A Jan. 7, 2017 email from a State official to Yovanovitch, for instance, provided a summary of recent news reports about the impending Biden visit. “Ukrainian political scientists speculate on the purpose of the visit,” the email told Yovanovitch.
One of the speculations quoted in the memo was that Biden “has a business interest” in Ukraine because his son worked for Burisma. “Perhaps the behind the scenes part of the visit can be attributed to the fact that the Ukranian authorities guaranteed some business positions to the former Vice President and his family,” the memo quoted one Ukrainian figure as saying.

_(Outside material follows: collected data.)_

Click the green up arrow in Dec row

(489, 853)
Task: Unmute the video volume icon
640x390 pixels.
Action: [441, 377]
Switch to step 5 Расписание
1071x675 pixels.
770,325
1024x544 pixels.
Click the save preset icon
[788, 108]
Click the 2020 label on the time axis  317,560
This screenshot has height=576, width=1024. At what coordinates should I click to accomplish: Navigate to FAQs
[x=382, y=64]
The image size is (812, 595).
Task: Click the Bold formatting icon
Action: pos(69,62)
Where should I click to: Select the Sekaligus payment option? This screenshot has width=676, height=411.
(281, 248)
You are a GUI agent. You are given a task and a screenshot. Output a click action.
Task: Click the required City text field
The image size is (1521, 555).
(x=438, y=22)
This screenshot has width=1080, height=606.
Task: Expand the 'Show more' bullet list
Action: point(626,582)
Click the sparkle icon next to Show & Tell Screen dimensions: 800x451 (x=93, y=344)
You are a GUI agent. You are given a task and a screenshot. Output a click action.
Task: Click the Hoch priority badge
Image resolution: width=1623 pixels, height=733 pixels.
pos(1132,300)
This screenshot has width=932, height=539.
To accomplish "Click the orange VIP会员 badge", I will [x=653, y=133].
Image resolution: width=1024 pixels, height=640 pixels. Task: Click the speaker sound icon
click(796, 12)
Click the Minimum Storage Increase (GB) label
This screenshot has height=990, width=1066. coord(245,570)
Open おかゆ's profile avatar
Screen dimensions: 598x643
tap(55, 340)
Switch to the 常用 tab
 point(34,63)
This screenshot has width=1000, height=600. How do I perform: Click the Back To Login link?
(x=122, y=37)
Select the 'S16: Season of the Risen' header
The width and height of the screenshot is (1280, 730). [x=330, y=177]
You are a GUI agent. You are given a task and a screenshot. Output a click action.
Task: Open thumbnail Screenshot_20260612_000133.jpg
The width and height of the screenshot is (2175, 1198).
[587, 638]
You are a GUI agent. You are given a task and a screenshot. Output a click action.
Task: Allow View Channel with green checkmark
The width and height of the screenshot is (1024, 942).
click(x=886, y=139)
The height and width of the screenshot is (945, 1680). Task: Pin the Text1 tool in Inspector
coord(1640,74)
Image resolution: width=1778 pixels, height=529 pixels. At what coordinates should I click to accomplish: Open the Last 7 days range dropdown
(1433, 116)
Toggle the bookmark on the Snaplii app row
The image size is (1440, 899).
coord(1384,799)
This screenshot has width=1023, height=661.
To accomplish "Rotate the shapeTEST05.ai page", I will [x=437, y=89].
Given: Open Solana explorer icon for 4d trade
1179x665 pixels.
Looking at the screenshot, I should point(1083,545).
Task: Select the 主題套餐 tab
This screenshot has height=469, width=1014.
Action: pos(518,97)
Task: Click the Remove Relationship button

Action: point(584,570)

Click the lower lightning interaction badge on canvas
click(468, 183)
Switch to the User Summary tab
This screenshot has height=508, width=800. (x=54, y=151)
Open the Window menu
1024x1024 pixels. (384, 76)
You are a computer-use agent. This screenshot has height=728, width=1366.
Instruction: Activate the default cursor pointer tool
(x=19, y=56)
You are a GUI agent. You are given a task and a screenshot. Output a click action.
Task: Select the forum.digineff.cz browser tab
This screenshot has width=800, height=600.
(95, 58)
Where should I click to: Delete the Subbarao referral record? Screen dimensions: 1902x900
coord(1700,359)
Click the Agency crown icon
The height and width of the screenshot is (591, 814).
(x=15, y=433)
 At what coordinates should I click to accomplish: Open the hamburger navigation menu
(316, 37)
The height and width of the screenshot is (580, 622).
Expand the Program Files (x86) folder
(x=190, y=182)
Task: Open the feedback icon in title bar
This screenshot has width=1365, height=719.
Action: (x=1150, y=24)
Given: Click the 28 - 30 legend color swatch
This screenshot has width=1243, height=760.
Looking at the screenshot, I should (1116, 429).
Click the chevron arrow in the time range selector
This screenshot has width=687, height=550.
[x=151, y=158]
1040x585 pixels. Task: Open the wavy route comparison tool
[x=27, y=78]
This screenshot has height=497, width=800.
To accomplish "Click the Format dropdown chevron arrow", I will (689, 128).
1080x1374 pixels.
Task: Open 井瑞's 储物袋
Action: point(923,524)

Kent had long feared the Bidens had created the appearance of a conflict of interest with the Burisma relationship and testified during impeachment he tried to warn the vice president about his concerns in 2015 but got rebuffed. As the media speculation about Biden’s last visit got more intense and nasty, Kent lamented to colleagues in a Jan. 17, 2017 email that copied Yovanovitch: “Burisma – gift that keeps on giving.”
For the Atlantic Council and Herbst, Kent’s line was prophetically, and literally, true.
On Jan. 13, 2017, Herbst emailed Kent that the Atlantic Council had just accepted a donation from Burisma.
“I wanted you to know before it becomes public that the Atlantic Council decided to accept support for its program from Burisma,” Herbst wrote. “We looked at the matter closely and weighed it over for a month. Information provided by the Cravath lawyer for Burisma in the London case was an important factor, although some uneasiness remains.”